##### RECORDS FOR THIS EXERCISE

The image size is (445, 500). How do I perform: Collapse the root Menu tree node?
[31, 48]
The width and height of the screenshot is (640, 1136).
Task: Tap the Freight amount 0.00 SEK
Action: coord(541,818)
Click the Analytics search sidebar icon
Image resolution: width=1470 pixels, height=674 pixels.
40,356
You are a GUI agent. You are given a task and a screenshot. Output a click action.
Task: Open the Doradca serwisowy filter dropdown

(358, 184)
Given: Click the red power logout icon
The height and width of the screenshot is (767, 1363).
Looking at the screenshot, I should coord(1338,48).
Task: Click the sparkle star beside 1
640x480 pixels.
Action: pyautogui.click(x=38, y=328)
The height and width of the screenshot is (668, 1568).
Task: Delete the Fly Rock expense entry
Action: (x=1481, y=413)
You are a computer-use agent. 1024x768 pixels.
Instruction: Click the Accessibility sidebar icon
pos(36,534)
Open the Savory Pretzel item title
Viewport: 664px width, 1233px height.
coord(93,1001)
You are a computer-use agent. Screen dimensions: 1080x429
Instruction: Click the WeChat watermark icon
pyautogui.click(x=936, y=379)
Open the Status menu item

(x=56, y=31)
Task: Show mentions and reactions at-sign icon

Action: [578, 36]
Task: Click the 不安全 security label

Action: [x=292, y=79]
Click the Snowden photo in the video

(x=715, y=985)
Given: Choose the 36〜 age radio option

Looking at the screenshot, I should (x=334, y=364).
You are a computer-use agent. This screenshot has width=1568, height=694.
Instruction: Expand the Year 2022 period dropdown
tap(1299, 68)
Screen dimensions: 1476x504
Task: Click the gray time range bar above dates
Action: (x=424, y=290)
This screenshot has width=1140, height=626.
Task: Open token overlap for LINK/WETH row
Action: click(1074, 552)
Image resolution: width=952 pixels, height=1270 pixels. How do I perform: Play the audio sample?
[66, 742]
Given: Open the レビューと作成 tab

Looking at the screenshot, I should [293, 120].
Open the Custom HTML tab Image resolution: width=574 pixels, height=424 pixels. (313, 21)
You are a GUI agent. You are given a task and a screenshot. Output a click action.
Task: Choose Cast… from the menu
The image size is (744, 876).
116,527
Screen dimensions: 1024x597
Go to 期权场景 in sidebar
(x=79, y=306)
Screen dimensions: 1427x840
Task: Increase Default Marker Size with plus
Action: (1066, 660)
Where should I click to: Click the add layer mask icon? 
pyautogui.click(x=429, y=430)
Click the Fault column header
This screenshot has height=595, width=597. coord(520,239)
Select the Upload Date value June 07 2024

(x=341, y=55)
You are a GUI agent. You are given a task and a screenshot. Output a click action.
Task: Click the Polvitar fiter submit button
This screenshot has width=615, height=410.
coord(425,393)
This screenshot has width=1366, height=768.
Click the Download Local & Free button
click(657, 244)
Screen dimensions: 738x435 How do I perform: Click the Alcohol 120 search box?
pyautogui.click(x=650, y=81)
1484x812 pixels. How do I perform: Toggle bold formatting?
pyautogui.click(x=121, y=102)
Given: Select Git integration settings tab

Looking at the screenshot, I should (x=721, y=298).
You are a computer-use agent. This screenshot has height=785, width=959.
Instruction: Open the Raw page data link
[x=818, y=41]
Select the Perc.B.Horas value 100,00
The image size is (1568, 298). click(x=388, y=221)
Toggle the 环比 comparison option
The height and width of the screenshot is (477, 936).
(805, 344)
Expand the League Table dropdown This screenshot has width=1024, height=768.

##########

### WHAT IS EXPECTED
Return all of the data above exactly, leaving out no line.

### RESPONSE TO THIS TASK
The image size is (445, 500). How do I perform: Collapse the root Menu tree node?
[31, 48]
The width and height of the screenshot is (640, 1136).
Task: Tap the Freight amount 0.00 SEK
Action: coord(541,818)
Click the Analytics search sidebar icon
Image resolution: width=1470 pixels, height=674 pixels.
40,356
You are a GUI agent. You are given a task and a screenshot. Output a click action.
Task: Open the Doradca serwisowy filter dropdown

(358, 184)
Given: Click the red power logout icon
The height and width of the screenshot is (767, 1363).
Looking at the screenshot, I should coord(1338,48).
Task: Click the sparkle star beside 1
640x480 pixels.
Action: pyautogui.click(x=38, y=328)
The height and width of the screenshot is (668, 1568).
Task: Delete the Fly Rock expense entry
Action: (x=1481, y=413)
You are a computer-use agent. 1024x768 pixels.
Instruction: Click the Accessibility sidebar icon
pos(36,534)
Open the Savory Pretzel item title
Viewport: 664px width, 1233px height.
coord(93,1001)
You are a computer-use agent. Screen dimensions: 1080x429
Instruction: Click the WeChat watermark icon
pyautogui.click(x=936, y=379)
Open the Status menu item

(x=56, y=31)
Task: Show mentions and reactions at-sign icon

Action: [578, 36]
Task: Click the 不安全 security label

Action: [x=292, y=79]
Click the Snowden photo in the video

(x=715, y=985)
Given: Choose the 36〜 age radio option

Looking at the screenshot, I should (x=334, y=364).
You are a computer-use agent. This screenshot has width=1568, height=694.
Instruction: Expand the Year 2022 period dropdown
tap(1299, 68)
Screen dimensions: 1476x504
Task: Click the gray time range bar above dates
Action: (x=424, y=290)
This screenshot has width=1140, height=626.
Task: Open token overlap for LINK/WETH row
Action: click(1074, 552)
Image resolution: width=952 pixels, height=1270 pixels. How do I perform: Play the audio sample?
[66, 742]
Given: Open the レビューと作成 tab

Looking at the screenshot, I should [293, 120].
Open the Custom HTML tab Image resolution: width=574 pixels, height=424 pixels. (313, 21)
You are a GUI agent. You are given a task and a screenshot. Output a click action.
Task: Choose Cast… from the menu
The image size is (744, 876).
116,527
Screen dimensions: 1024x597
Go to 期权场景 in sidebar
(x=79, y=306)
Screen dimensions: 1427x840
Task: Increase Default Marker Size with plus
Action: (1066, 660)
Where should I click to: Click the add layer mask icon? 
pyautogui.click(x=429, y=430)
Click the Fault column header
This screenshot has height=595, width=597. coord(520,239)
Select the Upload Date value June 07 2024

(x=341, y=55)
You are a GUI agent. You are given a task and a screenshot. Output a click action.
Task: Click the Polvitar fiter submit button
This screenshot has width=615, height=410.
coord(425,393)
This screenshot has width=1366, height=768.
Click the Download Local & Free button
click(657, 244)
Screen dimensions: 738x435 How do I perform: Click the Alcohol 120 search box?
pyautogui.click(x=650, y=81)
1484x812 pixels. How do I perform: Toggle bold formatting?
pyautogui.click(x=121, y=102)
Given: Select Git integration settings tab

Looking at the screenshot, I should (x=721, y=298).
You are a computer-use agent. This screenshot has height=785, width=959.
Instruction: Open the Raw page data link
[x=818, y=41]
Select the Perc.B.Horas value 100,00
The image size is (1568, 298). click(x=388, y=221)
Toggle the 环比 comparison option
The height and width of the screenshot is (477, 936).
(805, 344)
Expand the League Table dropdown This screenshot has width=1024, height=768.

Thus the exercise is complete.